Case in point: “I tried a very complex condominium-construction malpractice case for a high-end condo in downtown,” Burstein recalls. “It had to do with failures in the heating and cooling systems and all the plumbing. My wife was outraged. She said, ‘You come home, you don’t even know how to screw in a light bulb. But you’re an expert now on refrigerant systems and air conditioning systems?’” The case ended in a multimillion-dollar judgment for Burstein’s client.

Burstein has also won three cases for former world heavyweight boxing champion Lennox Lewis and made a semi-career out of battling boxing promoter Don King. “One case I won because he had forgotten to get himself licensed in New York as a promoter,” Burstein says. “Another case I won because I found out that he had made a $100,000 contribution to a charity run by the head of the Florida State Athletic Commission. Which I then used to create such a storm, and which caused Don to get so infuriated at a public hearing that he stood up and said, ‘Everybody thinks that Judd Burstein is the man that shot Liberty Valance, but he’s just an insidious insect!’”

It got worse.
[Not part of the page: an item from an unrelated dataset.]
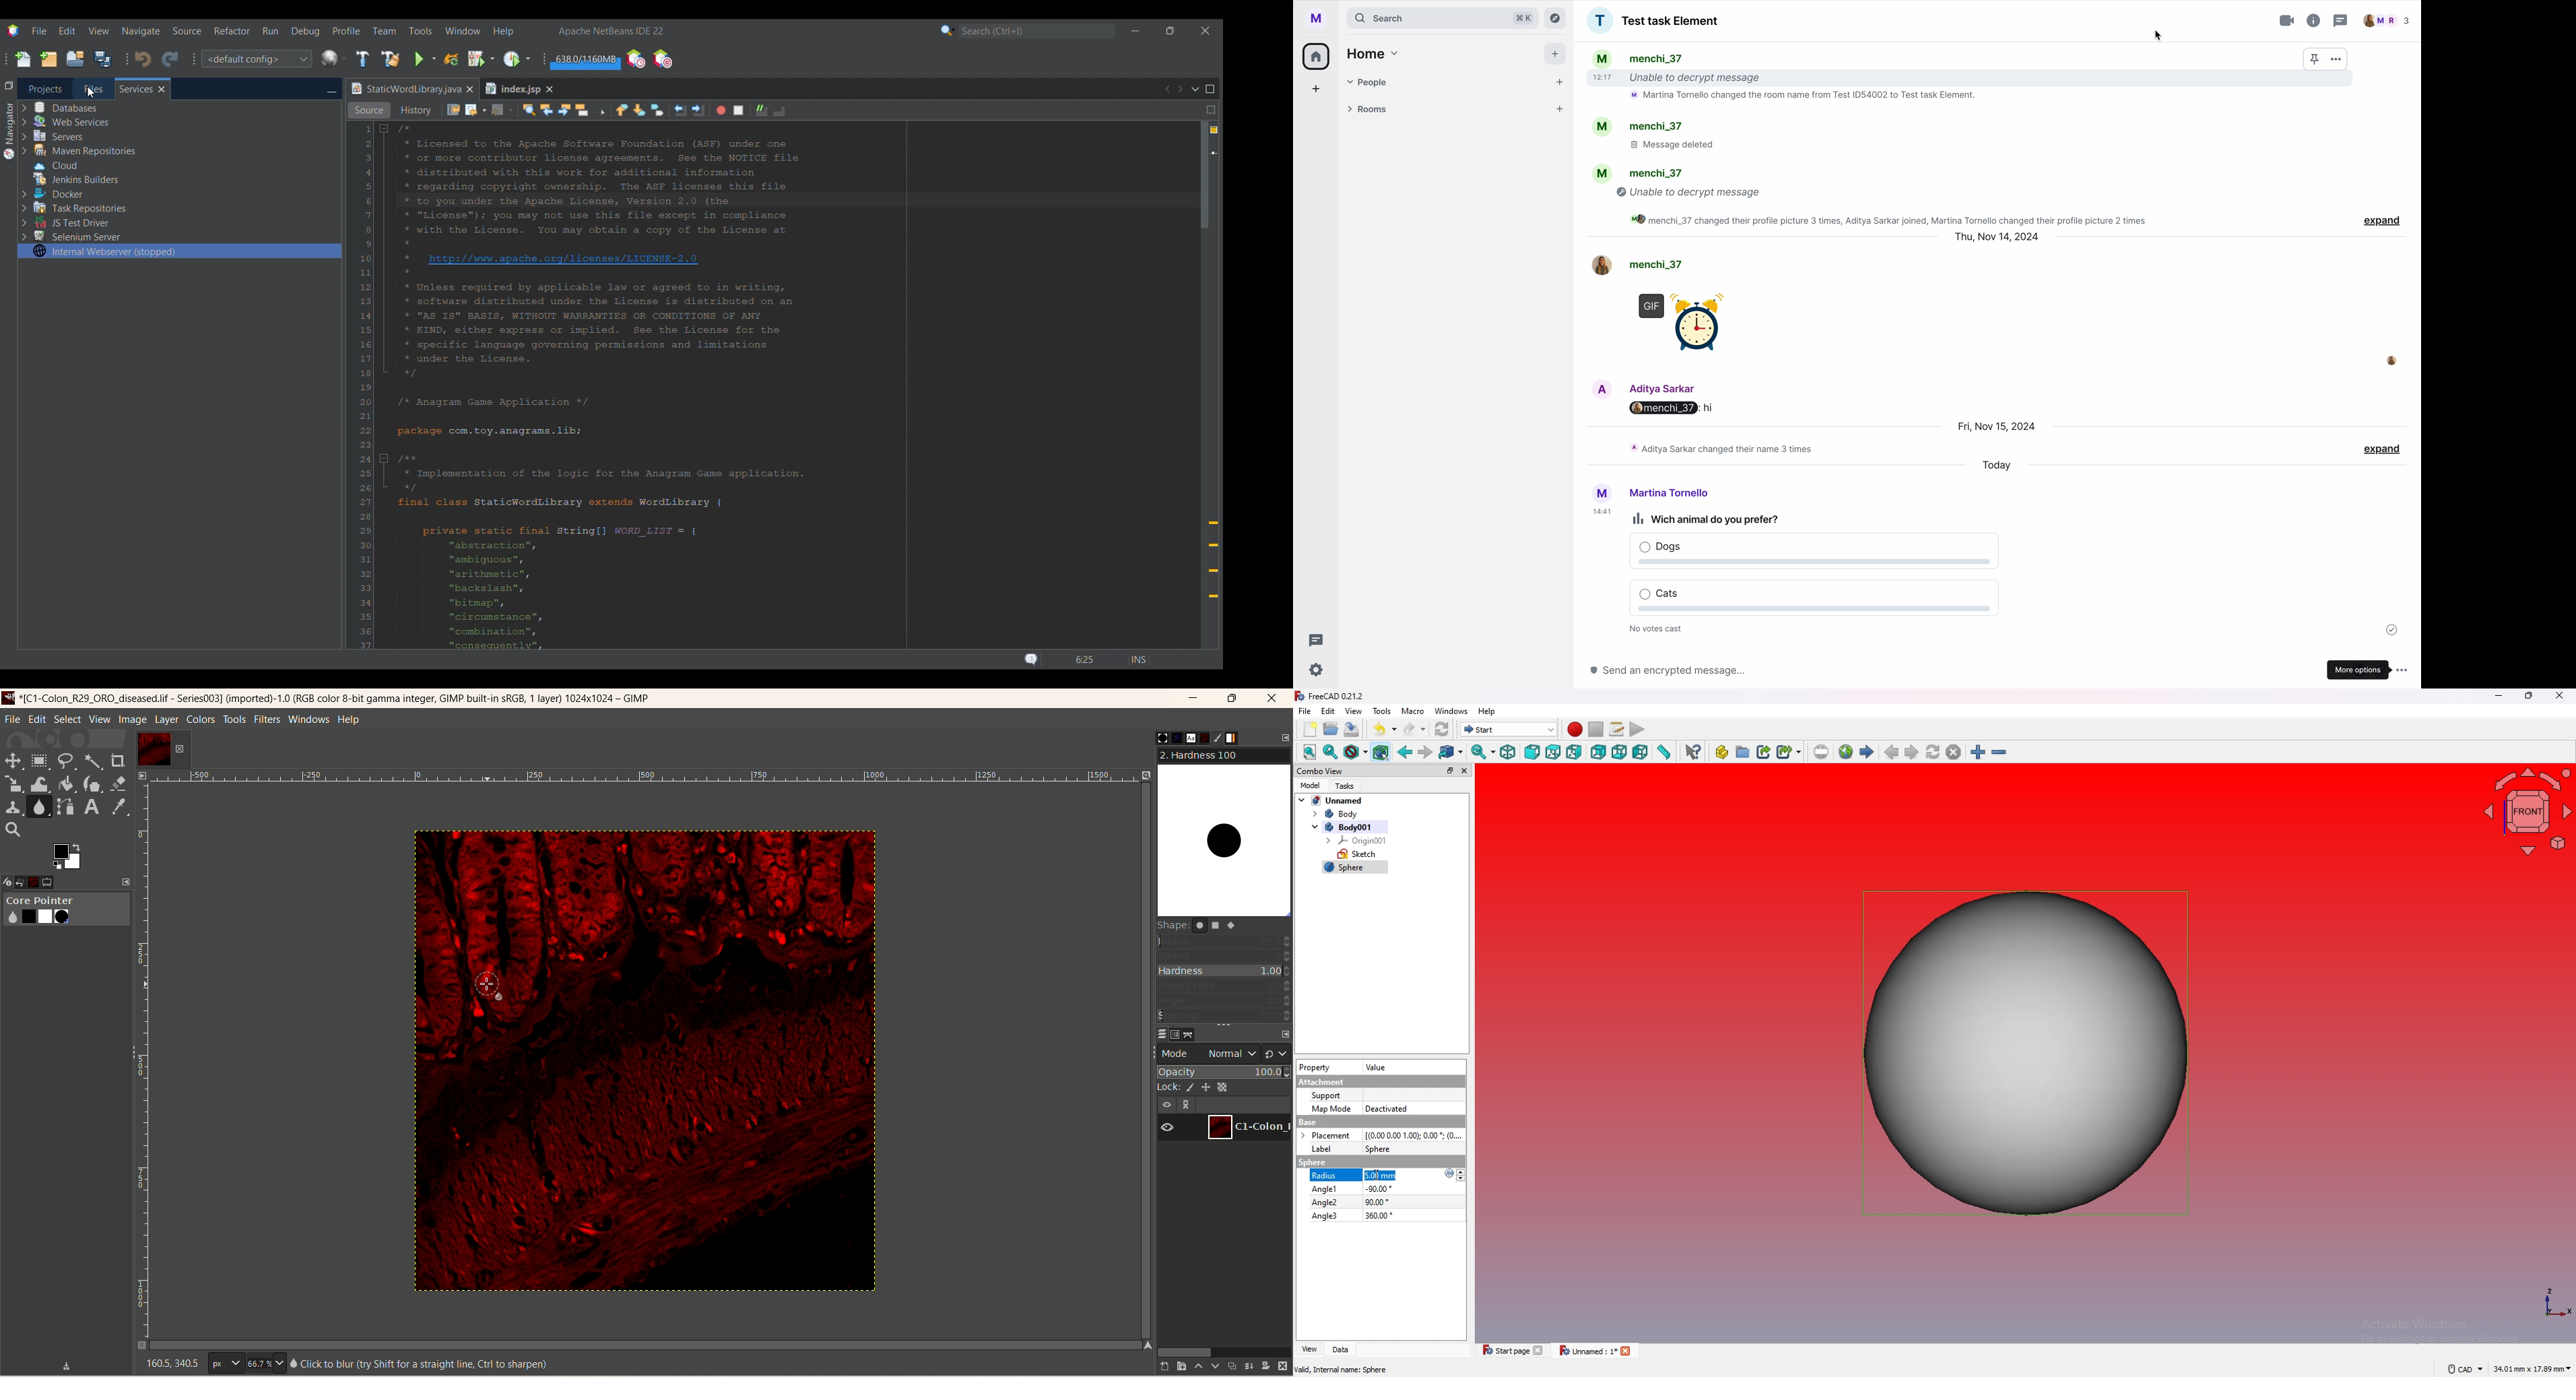 This screenshot has width=2576, height=1400. Describe the element at coordinates (66, 910) in the screenshot. I see `core pointer` at that location.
Burstein says King called him a “shyster lawyer” in the New York Daily News, and he called the remark anti-Semitic on an American boxing website. “The next thing I know, I’m sued in England for defamation,” says Burstein. “It was, at the time … a landmark decision that I was subject to the jurisdiction of the British courts because the article had been downloaded in England.” He agreed to settle with King. One condition? That Burstein agree to represent King on a particular case.

“I love boxing for that reason.” Burstein says. “It’s Damon Runyon come to life.”